Scan the lines below for the string "each" and copy every one that has it.

== Segment start ==

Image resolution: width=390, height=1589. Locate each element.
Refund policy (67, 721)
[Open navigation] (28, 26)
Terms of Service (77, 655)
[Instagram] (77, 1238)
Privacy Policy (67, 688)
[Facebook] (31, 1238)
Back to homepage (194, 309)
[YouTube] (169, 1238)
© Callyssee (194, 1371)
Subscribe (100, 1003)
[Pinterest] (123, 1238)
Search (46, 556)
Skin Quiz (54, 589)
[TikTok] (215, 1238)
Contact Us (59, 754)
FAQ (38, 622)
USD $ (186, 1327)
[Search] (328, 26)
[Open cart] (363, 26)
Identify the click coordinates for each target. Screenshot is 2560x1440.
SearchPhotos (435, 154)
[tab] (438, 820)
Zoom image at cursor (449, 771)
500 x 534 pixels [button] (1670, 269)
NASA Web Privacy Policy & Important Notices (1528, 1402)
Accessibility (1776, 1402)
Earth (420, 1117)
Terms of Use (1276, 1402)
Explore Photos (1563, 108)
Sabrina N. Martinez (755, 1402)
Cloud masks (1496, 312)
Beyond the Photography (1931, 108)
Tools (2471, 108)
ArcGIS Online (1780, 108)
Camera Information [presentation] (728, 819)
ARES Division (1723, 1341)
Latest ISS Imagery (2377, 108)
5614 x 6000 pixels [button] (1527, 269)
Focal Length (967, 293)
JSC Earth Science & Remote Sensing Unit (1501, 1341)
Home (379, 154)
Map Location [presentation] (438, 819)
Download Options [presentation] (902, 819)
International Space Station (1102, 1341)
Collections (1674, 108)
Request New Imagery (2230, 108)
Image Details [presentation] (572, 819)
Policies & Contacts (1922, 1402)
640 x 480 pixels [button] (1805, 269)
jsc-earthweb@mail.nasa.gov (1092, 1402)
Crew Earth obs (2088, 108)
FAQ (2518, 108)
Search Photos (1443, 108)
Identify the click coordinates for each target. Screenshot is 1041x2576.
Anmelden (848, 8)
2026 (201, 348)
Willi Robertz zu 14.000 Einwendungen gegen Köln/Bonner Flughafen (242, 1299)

== Segment end ==

Completed exercise:
Image resolution: width=390, height=1589. Locate each element.
Identify the click coordinates for each target. Screenshot is 2560x1440.
Identify the click coordinates for each target. Screenshot is 1041x2576.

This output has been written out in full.